How 3-Pass Rebalancing Works
Stock rebalancing sounds simple. Move inventory from where it is not selling to where it is. In practice, doing this well across a multi-branch retail network is a surprisingly deep problem.
Replenify's rebalancing engine uses a 3-pass architecture, where each pass solves a distinct class of problem and each builds on the results of the one before it. This post explains how the passes work, why the order matters, and what makes the whole system deterministic.
Why three passes?
A single-pass approach -- "look at all stock, figure out where it should go" -- sounds efficient but produces poor results. The reason is that different types of stock movement have different economics, different constraints, and different priorities.
Warehouse stock sitting in a distribution centre is already costing you money in carrying costs and is generating zero revenue. Getting it to stores is the highest priority. Inter-store transfers have freight costs that must be weighed against potential uplift. Fragmented stock scattered across stores in unsellable quantities needs consolidation before it can be useful.
Trying to optimise all three simultaneously creates a combinatorial explosion. Solving them sequentially, in the right order, produces better results in a fraction of the time.
Pass 1: Warehouse to retail
The first pass handles the simplest and highest-value problem: pushing warehouse stock to stores that can sell it.
How it works
The engine evaluates every SKU in the warehouse against every store's demand profile. For each potential push, it considers:
- Demand signal. Does this store have recent sales velocity for this SKU or similar SKUs? Is the store currently stocked out or running low?
- Size run viability. Pushing a single size 9 to a store that has no other sizes in that style creates a fragment, not a sellable offering. The engine checks whether a push completes or extends a viable size run.
- Store capacity. Stores have physical and financial limits. The engine respects both.
- Minimum push quantities. Sending one unit to a store is rarely worth the logistics cost. Configurable minimums ensure pushes are operationally sensible.
In the pilot, Pass 1 generated 129 warehouse-to-retail moves. These are the lowest-risk, highest-return moves because the stock is already in a central location with established distribution logistics.
What makes it different
Most warehouse allocation systems push stock uniformly -- every store gets its "fair share" based on a simple formula. Replenify's Pass 1 pushes stock to where demand actually exists, informed by real sell-through data and size curve intelligence at the store level.

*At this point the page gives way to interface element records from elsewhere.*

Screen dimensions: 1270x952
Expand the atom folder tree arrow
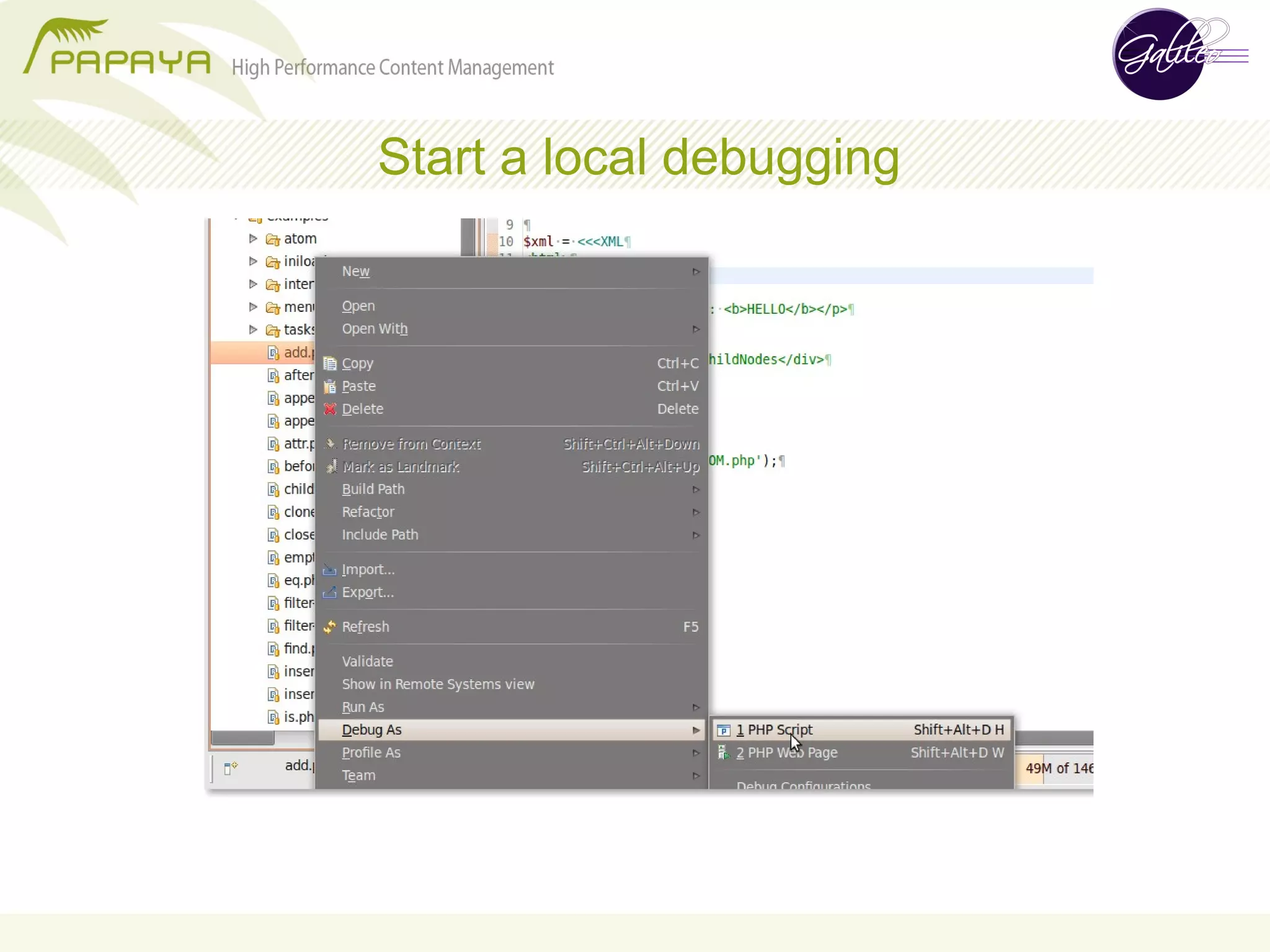point(253,239)
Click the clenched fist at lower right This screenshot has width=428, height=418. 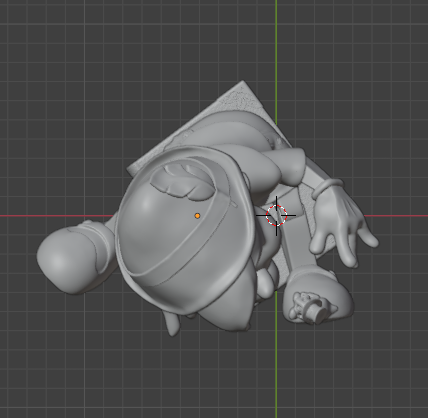317,293
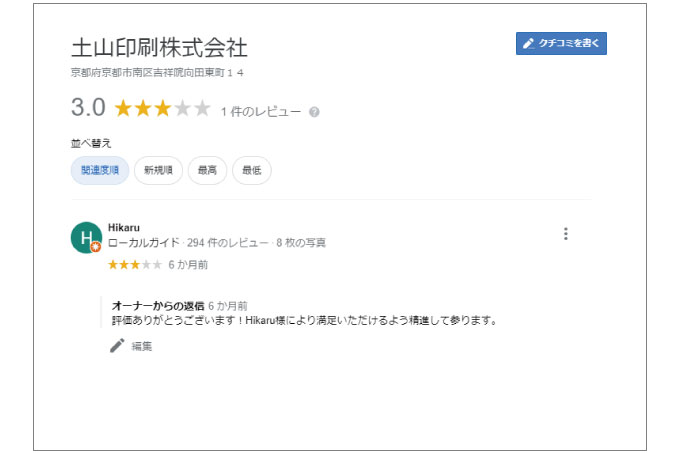
Task: Click the orange local guide badge on avatar
Action: pyautogui.click(x=96, y=247)
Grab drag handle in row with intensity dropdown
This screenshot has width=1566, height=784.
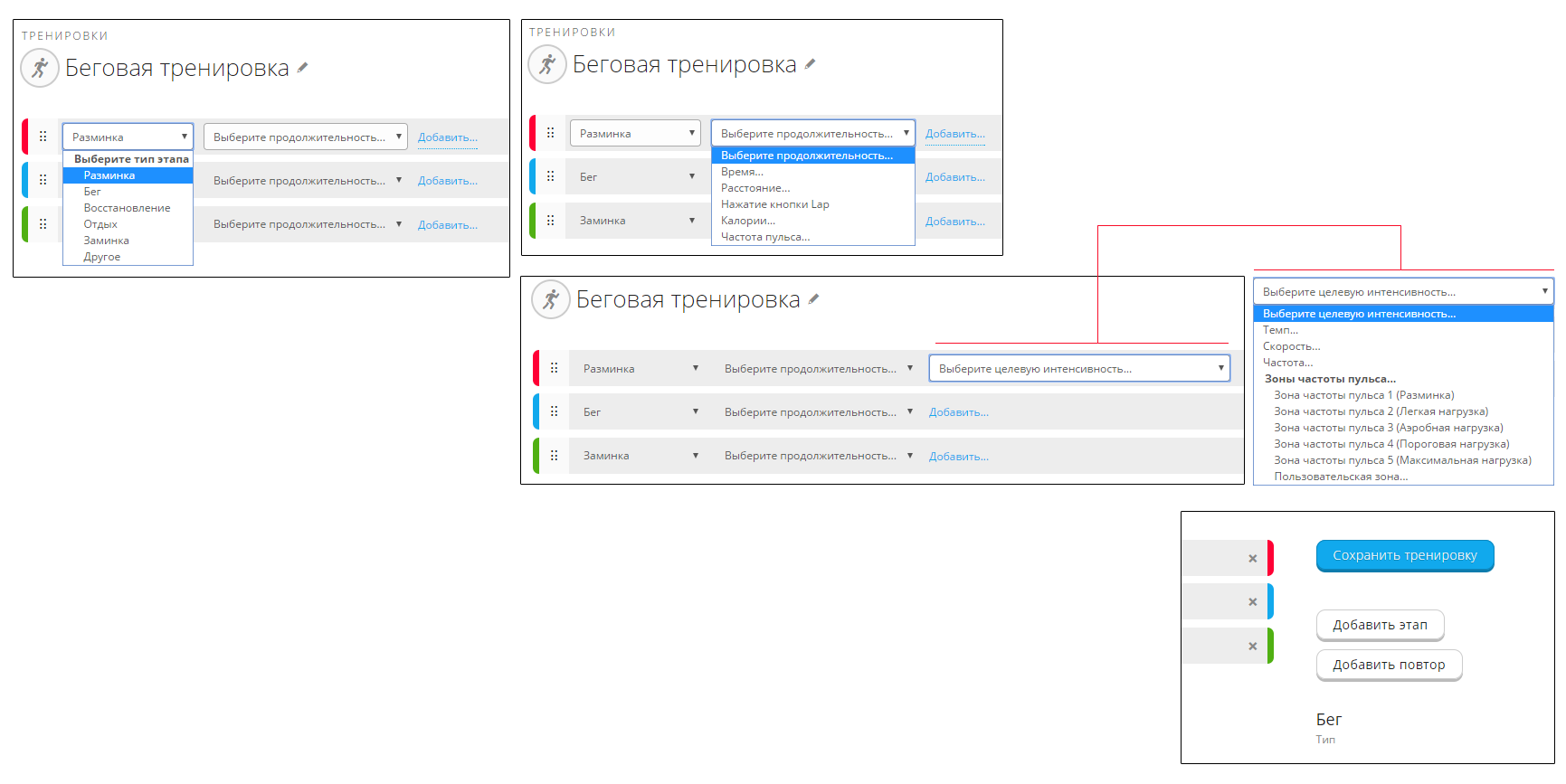[x=555, y=368]

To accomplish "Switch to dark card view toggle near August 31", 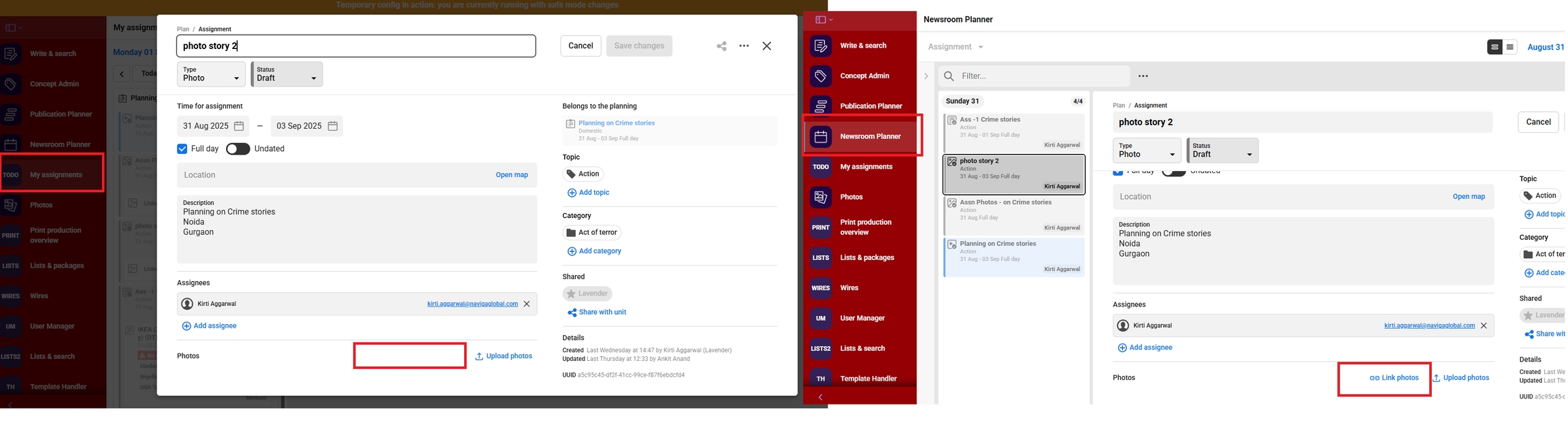I will (1494, 47).
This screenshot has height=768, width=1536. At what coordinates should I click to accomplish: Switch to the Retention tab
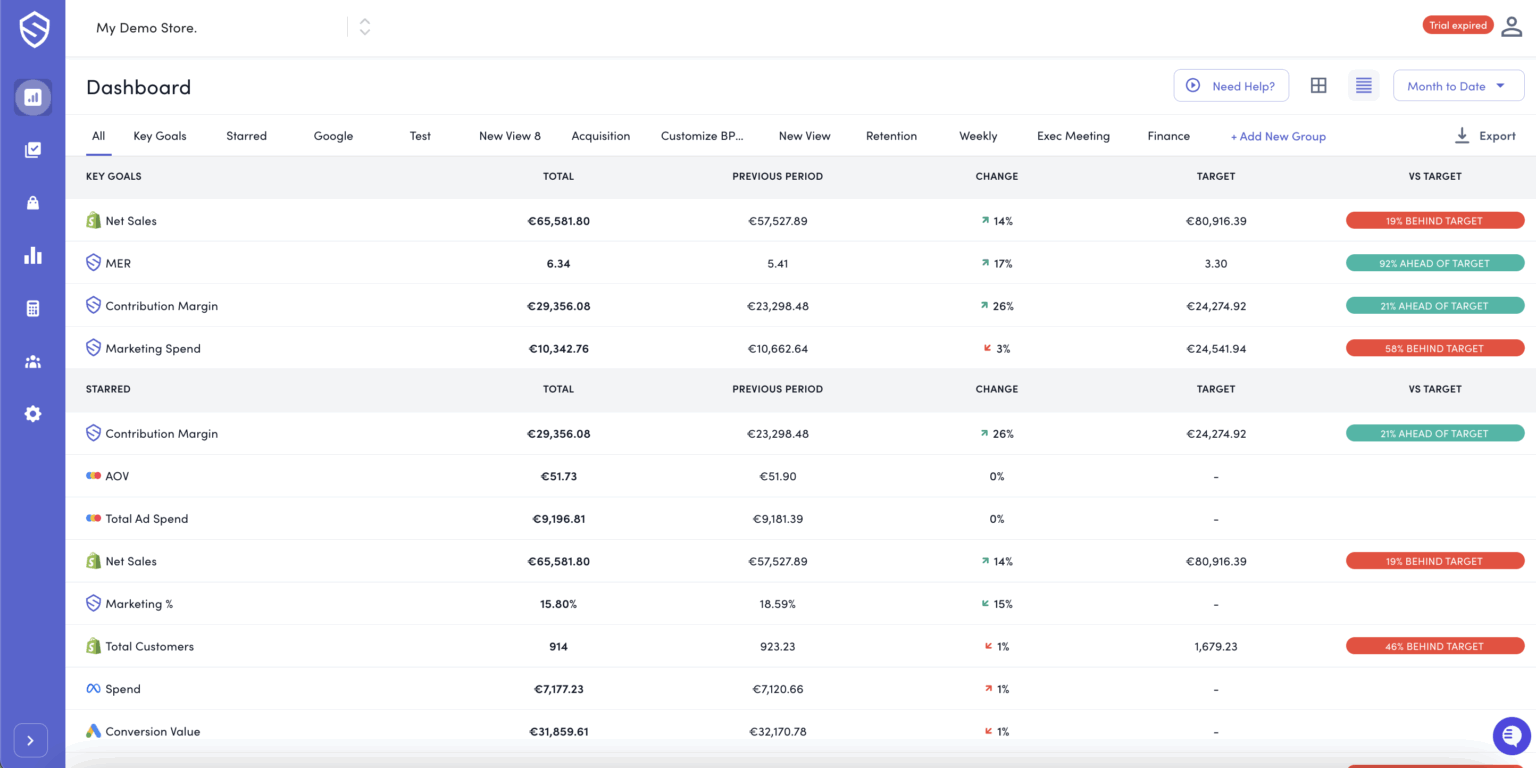891,135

Pass 2: Inter-store balancing
This is where it gets interesting. Pass 2 handles the most complex and highest-volume problem: moving stock between stores.
The distance-aware routing challenge
Moving stock between stores is not free. A transfer from a Johannesburg store to a Cape Town store costs R200-500 per box in freight. A transfer between two stores in the same shopping centre might cost R50. The engine must weigh the potential gross profit uplift of every move against its actual transport cost.
This is why naive rebalancing fails. A spreadsheet can tell you that Store A has too much and Store B has too little. It cannot tell you whether the freight cost of fixing that imbalance exceeds the margin you will recover.
How inter-store balancing works
For every SKU at every store, the engine evaluates potential transfers to every other store. The evaluation pipeline runs each candidate move through the 17-stage NAE (Need Assessment Engine) pipeline:
- Demand verification. Does the receiving store have genuine demand for this SKU?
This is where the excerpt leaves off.